A tempting approach is to compute all indices for each unique label and subtract them. The following function demonstrates that pitfall. It looks vectorized and concise but produces incorrect distances because it pairs occurrences by order rather than by proximity.

def offsets_broadcast_fail(seq_x, seq_y):
    assert len(seq_x) == len(seq_y)
    out = np.zeros(len(seq_x))
    classes = np.unique(seq_x)
    for tag in classes:
        idx_x = np.where(seq_x == tag)
        idx_y = np.where(seq_y == tag)
        out[idx_x] = np.subtract(idx_x, idx_y)
    return np.abs(out).astype(int)

bad = offsets_broadcast_fail(arr_u, arr_v)

This produces a result matching order-aligned occurrences, not nearest ones. In the example above it yields [3, 0, 2, 1, 0, 3, 0, 2, 1, 0, 3, 0, 2, 1, 0] instead of the expected [3, 0, 2, 1, 0, 2, 0, 2, 1, 0, 2, 0, 2, 1, 0].

Why the vectorized attempt fails

For each value, the approach subtracts one entire set of indices from another. That implicitly pairs the kth occurrence in one array with the kth occurrence in the other, regardless of where the nearest same-valued element actually is. Aligning by occurrence order is not the same as searching for the closest match around each position. As a result, some distances are too large when a nearer identical value exists at a different ordinal position.

A simple, correct approach

Searching is inherently local and conditional. Instead of forcing a global pairing, step outwards from each index to the left and right until you discover the same value in the other array. If the values already match at the same index, the displacement is zero. If no match exists at all, record -1. The following implementation stays faithful to that logic and is easy to reason about and test.

def nearest_shift_offsets(seq_a, seq_b):
    assert len(seq_a) == len(seq_b)
    n = len(seq_a)
    out = np.zeros(n, np.int64)
    for pos, val in enumerate(seq_a):
        if seq_b[pos] == val:
            out[pos] = 0
            continue
        for step in range(1, max(n - pos, pos)):
            if (pos - step >= 0) and (seq_b[pos - step] == val):
                out[pos] = step
                break
            elif (pos + step < n) and (seq_b[pos + step] == val):
                out[pos] = step
                break
        else:
            out[pos] = -1
    return out

good = nearest_shift_offsets(arr_u, arr_v)

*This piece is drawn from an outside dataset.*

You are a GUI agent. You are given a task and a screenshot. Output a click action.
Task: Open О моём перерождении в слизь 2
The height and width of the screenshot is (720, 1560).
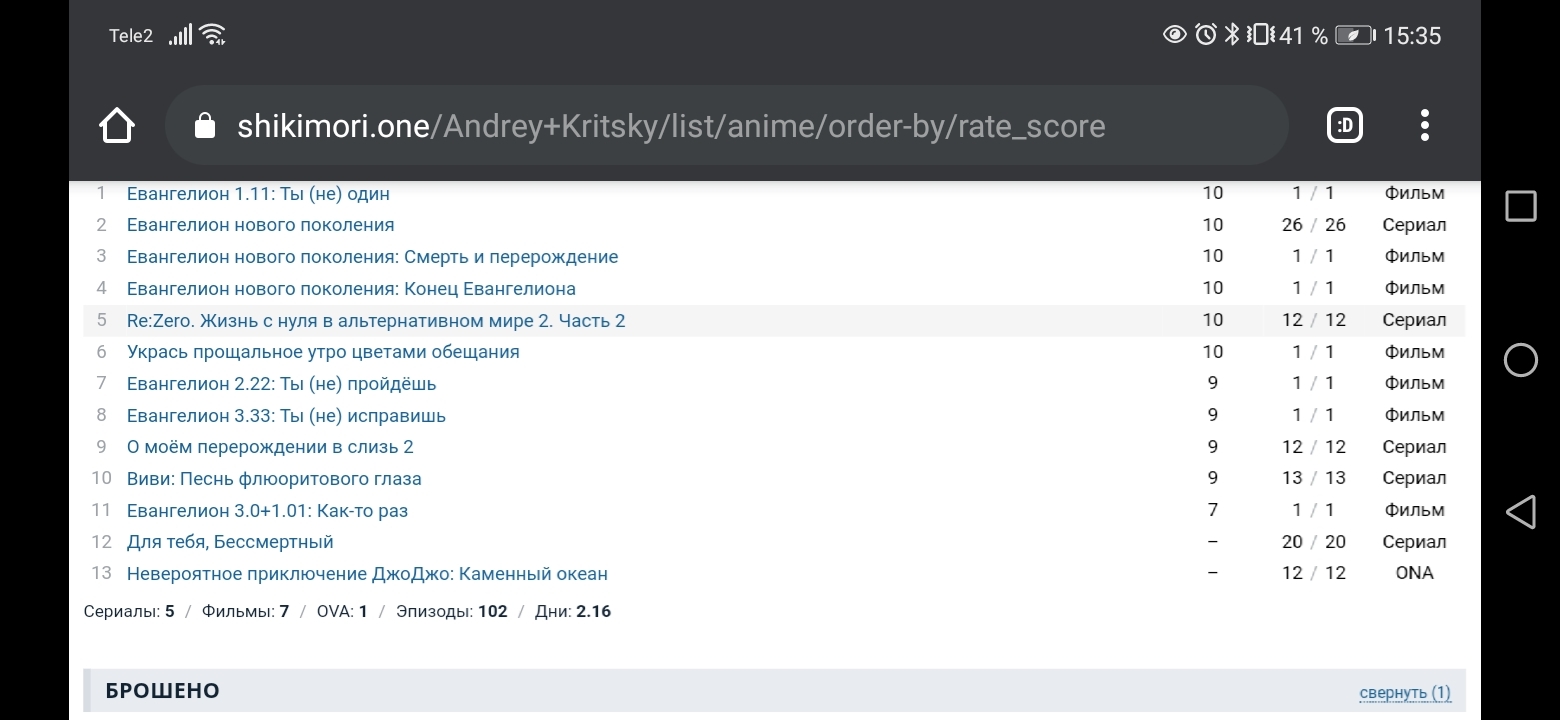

This yields the expected displacement array for the sample inputs.

What to expect at scale

The input constraints matter. Arrays can be on the order of one million elements, values are dense integers in the range [0, 10], and there are no missing values. With such data, the looped search is the correct baseline. If runtime is acceptable, you are done. If it is not, the function can be JIT-compiled. Under the given constraints, there is a concrete note that making the output buffer explicitly np.int64 enables Numba compatibility. Reported profiling indicates that a JIT-compiled version is very fast in cases like evenly distributed items, while being extremely slow in pathological cases such as sorted inputs. Also be mindful of misleading timing readouts; it was pointed out that microsecond results for million-scale inputs are not credible.

Why this is worth knowing

Not every task with arrays benefits from vectorization. Search and alignment often demand control flow that does not map well to broadcasting and reductions. Recognizing where to stop chasing vectorized one-liners and falling back to straightforward loops saves you from subtle correctness bugs and wasted optimization effort. In this case, there is no ready-made NumPy or SciPy primitive targeted at this specific nearest-match displacement, and the simplest correct approach is also the most maintainable starting point.

Conclusion

When the goal is nearest displacement per index between two arrays, avoid global index-set arithmetic that pairs occurrences by order. Implement a direct, index-local search that expands outward until it finds a match. Validate it on small samples, then scale up. If runtime becomes an issue, JIT-compiling the same logic can provide a practical speedup, with the caveat that performance depends on data distribution. Keep the output dtype compatible for compilation, and treat unbelievably short timings with skepticism.